PICC insertion is reported with codes 36568-36573. The table below provides a summary of the codes.
Table 2: PERIPHERALLY INSERTED CVC INSERTION
|w/o port or pump, w/o imaging
||w/o port or pump, w/ imaging
Notice there are codes that specifically include all associated imaging guidance (36572, 36573). If imaging guidance is used, but position of the catheter tip cannot be confirmed, modifier 52 should be applied to code 36572 or 36573. If imaging guidance is not used, the non-imaging placement codes should be reported (36868-36869).
CVC Repair, Replacement, and Removal
CVC repair is defined by the CPT® manual as “fixing device without replacement of either catheter or port/pump.”
CVC repair is reported with code 36575 (without port) or 36576 (with port) for both centrally inserted and peripherally inserted CVCs. Some catheters, such as Tesio-style catheters, have 2 catheters. Repair of both catheters would be reported with 2 units of the repair code.
Partial replacement refers to replacing a catheter that is connected to a port or pump without replacing the port or pump. Code 36578 is reported for partial replacement of both centrally inserted and peripherally inserted CVCs. Report 2 units of 36578 is both catheters of a Tesio-style device are partially replaced.
Complete replacement of a CVC not connected to a port or pump is a fairly simple procedure. It is reported with codes 36580-36581 for centrally inserted catheters. For PICCs, it is reported with code 36584, which includes all associated imaging guidance and documentation and S&I required.
Complete replacement of a CVC with an implanted port or pump requires replacement of the port or pump as well as the catheter. This procedure is reported with codes 36582-36583 for centrally inserted catheters or 36585 for PICCs.
For a Tesio-style device, complete replacement would be reported with 2 units of the replacement code.
The catheter will be removed when it is no longer needed or when removal is medically indicated due to infection or other reason. There is no code for removal of non-tunneled catheters, but this service can be reported with a low-level evaluation and management (E/M) code if documentation meets the E/M criteria. Removal of a tunneled CVC without a port or pump is reported with code 36589. For catheters with a port or pump, report the removal with code 36590, which includes removal of the catheter as well as the port or pump. Removal of Tesio-style devices should be reported with 2 units of the removal code.
Report fluoroscopic or ultrasound guidance separately with all of the codes discussed in this section except for code 36584.
Other CVC procedures include repositioning (36597), contrast injection (36598), declotting (36593), and mechanical removal of obstructive material (36595, 36596, 75901, 75902). We will not discuss these procedures in detail in this article.

## WHAT YOU NEED TO DO
**A)** Reproduce everything in the CVC coding text from "PICC insertion is" down to "be reported (36868-36869).", unchanged.
**B)** Translate this sentence from the CVC coding text into Spanish: "Complete replacement of a CVC not connected to a port or pump is a fairly simple procedure."

## DATA TO EXAMINE
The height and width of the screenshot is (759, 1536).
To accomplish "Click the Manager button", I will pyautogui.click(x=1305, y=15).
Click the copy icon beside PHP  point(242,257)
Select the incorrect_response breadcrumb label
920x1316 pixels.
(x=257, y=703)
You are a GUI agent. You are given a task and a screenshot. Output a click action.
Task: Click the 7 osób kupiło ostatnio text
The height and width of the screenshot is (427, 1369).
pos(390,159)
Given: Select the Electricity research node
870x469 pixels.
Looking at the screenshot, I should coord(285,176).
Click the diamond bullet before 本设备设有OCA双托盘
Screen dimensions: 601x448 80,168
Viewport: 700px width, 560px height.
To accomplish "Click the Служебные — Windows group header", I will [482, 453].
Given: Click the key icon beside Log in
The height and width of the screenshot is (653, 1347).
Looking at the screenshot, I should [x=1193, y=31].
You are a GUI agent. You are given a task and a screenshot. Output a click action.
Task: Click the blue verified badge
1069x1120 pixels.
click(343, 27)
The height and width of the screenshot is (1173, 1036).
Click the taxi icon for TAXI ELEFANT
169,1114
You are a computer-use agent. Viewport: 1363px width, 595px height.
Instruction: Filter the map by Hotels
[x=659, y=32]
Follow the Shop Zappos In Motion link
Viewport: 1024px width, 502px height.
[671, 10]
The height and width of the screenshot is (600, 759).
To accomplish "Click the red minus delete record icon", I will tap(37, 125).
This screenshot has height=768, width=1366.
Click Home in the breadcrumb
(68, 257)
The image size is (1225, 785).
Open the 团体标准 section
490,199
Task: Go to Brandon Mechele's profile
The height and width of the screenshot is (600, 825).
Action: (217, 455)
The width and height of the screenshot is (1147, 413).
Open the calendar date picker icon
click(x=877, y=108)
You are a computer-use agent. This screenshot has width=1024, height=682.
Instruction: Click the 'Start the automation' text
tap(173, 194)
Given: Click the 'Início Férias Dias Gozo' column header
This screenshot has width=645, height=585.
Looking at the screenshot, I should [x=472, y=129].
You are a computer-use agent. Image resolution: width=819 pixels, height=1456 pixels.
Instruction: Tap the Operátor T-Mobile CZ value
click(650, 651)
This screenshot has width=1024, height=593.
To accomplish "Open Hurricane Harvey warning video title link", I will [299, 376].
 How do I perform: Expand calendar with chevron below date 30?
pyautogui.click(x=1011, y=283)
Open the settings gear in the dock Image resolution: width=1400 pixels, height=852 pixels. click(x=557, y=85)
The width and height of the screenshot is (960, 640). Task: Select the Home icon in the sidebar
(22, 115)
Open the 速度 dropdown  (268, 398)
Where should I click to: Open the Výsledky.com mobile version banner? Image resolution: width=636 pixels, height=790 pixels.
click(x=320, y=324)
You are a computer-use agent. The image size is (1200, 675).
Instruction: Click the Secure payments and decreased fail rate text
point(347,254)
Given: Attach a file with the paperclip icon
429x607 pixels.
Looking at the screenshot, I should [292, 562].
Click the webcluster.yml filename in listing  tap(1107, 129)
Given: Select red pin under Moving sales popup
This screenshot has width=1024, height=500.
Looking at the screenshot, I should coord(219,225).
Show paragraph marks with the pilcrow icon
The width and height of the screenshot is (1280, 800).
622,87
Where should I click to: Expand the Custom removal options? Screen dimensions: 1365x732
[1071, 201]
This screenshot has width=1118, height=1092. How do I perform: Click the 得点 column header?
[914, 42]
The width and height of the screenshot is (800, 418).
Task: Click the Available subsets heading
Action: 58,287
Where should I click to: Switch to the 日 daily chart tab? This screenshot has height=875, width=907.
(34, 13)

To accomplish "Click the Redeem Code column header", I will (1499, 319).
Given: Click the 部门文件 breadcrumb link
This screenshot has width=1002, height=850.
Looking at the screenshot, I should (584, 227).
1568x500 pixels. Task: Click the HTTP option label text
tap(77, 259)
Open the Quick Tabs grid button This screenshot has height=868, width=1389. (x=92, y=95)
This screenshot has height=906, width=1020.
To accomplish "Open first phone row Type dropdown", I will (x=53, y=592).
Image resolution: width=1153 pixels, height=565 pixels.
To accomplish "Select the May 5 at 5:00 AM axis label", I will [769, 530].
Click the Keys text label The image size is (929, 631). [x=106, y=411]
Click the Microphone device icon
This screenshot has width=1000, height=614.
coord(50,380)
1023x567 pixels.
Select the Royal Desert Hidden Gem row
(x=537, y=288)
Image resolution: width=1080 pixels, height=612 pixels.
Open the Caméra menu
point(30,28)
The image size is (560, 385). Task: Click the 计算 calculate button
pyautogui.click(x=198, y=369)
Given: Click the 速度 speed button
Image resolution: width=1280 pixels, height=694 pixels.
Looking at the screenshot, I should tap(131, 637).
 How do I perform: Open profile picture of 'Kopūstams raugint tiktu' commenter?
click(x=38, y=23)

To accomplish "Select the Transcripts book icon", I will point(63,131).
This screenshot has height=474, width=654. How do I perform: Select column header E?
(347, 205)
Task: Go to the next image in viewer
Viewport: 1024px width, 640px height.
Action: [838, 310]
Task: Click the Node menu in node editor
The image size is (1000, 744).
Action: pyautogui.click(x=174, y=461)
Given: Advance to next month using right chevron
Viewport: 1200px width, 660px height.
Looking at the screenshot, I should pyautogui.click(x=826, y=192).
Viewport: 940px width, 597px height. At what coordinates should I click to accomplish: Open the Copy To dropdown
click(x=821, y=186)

## TASK-BY-TASK RESULTS
**A)**
PICC insertion is reported with codes 36568-36573. The table below provides a summary of the codes.
Table 2: PERIPHERALLY INSERTED CVC INSERTION
|w/o port or pump, w/o imaging
||w/o port or pump, w/ imaging
Notice there are codes that specifically include all associated imaging guidance (36572, 36573). If imaging guidance is used, but position of the catheter tip cannot be confirmed, modifier 52 should be applied to code 36572 or 36573. If imaging guidance is not used, the non-imaging placement codes should be reported (36868-36869).

**B)** El reemplazo completo de un CVC no conectado a un puerto o bomba es un procedimiento bastante sencillo.